Brano scelto:
┌────────
Pur avendo ampiamente dimostrato di saper “fare cinema” con elegante dinamismo, Joe Wright ha il teatro nelle vene. I suoi genitori fondarono a Islington il Little Angel Theatre, un teatro di marionette, e non è un caso che siano proprio delle marionette a occupare la prima inquadratura di Cyrano: un omaggio alle sue origini familiari che si unisce alla tradizione culturale della Sicilia, i cui meravigliosi palazzi abbracciano le vicende di Cyrano de Bergerac come quinte teatrali.
In effetti, la genesi del film è doppiamente teatrale. La sceneggiatura di Erica Schmidt è infatti basata sul musical da lei scritto e diretto, che trae ispirazione dalla commedia di Edmond Rostand. La trama in sostanza non cambia: Cyrano (Peter Dinklage) è il formidabile poeta e spadaccino innamorato di Roxane (Haley Bennett), ma non osa confessarle i suoi sentimenti perché inibito dal proprio aspetto fisico. Quando la ragazza perde la testa per il cadetto Christian (Kelvin Harrison), Cyrano si offre di scrivere per lui alcune straordinarie lettere d’amore, facendogli da suggeritore nel corteggiamento: in questo modo, potrà esternare i suoi sentimenti per interposta persona.
└────────
Domande:
1. Rispondi a queste domande sul brano su Cyrano:
(a) In quale luogo i genitori di Joe Wright fondarono il Little Angel Theatre?
(b) Quale attrice interpreta Roxane?
(c) Su che cosa è basata la sceneggiatura di Erica Schmidt?
2. Le seguenti affermazioni concordano con il brano su Cyrano? Rispondi sì o no e cita le parole del brano che lo dimostrano.
(a) Nella prima inquadratura del film compaiono delle marionette.
(b) Il film modifica in modo sostanziale la trama della commedia di Rostand.
(c) Cyrano scrive lettere d'amore per conto di Christian.
3. Prosegui il brano su Cyrano a partire dall'ultima frase.
Il materiale qui sotto viene da un'altra fonte.

Materiale fornito:
┌────────
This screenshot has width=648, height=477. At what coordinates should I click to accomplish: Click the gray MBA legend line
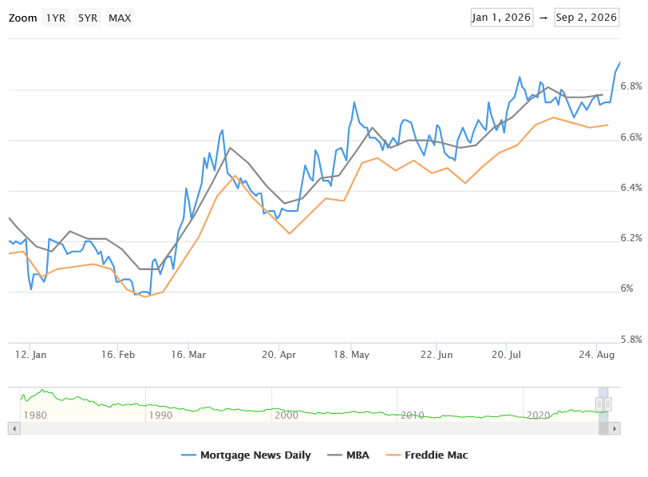coord(334,455)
└────────
Risposte:
1.
(a) A Islington.
(b) Haley Bennett.
(c) Sul musical scritto e diretto da lei stessa.

2.
(a) Sì: "siano proprio delle marionette a occupare la prima inquadratura di Cyrano".
(b) No: "La trama in sostanza non cambia".
(c) Sì: "Cyrano si offre di scrivere per lui alcune straordinarie lettere d’amore".

3.
Dinklage, marito di Schmidt, ha interpretato anche il musical teatrale, che conserva l’essenza dell’opera di Rostand pur mutando la condizione del protagonista. Nelle mani dell’attore inglese, la storia di Cyrano diviene una materia estremamente personale che assottiglia il confine tra arte e vita, portando a un coinvolgimento ben maggiore rispetto a qualunque altro interprete del poeta spadaccino. Si nota dalla forza viscerale della sua performance, ma anche dalla sua abilità nel rendere l’insolenza, la guasconeria e la classe di Cyrano, personaggio che considera la vita come un palcoscenico su cui esibirsi.
La trasposizione in musical è quindi un passaggio naturale, per una storia del genere: i monologhi di Rostand diventano le splendide canzoni dei The National, che condensano le riflessioni dei protagonisti sui loro stati d’animo, sui loro rapporti, sul loro posto nel mondo. Joe Wright è bravo a esprimere la stratificazione dei sentimenti attraverso i piani dell’inquadratura, mettendo Cyrano in primo piano e gli altri personaggi – Roxane o Christian – in secondo: emerge così, anche nel linguaggio visivo (e non solo a parole), la differenza tra verità e menzogna, fra i desideri reali e quelli dichiarati. Una doppiezza che è anche una condanna, e che rende ancora più struggente il triangolo amoroso della storia.
Cyrano pizzica corde molto intime, soprattutto quando mette in scena la solitudine esistenziale del suo eroe, o quella dei soldati in guerra: livelli diversi di smarrimento che trovano sempre sfogo nel canto, forma privilegiata di autoanalisi per esorcizzare le passioni. Al contempo, però, Wright non dimentica di smascherare la finzione, anzi, la rende esplicita in coreografie stilizzate, dai movimenti quasi meccanici, come le pose da automi dei cadetti che si allenano a tirar di spada. Col suo animo teatrante, il regista inglese ribadisce che Cyrano è una vicenda di autori latenti e finzioni sovrapposte, dove ogni cosa è frutto di messinscena. A parte l’amore che guida la mano del poeta.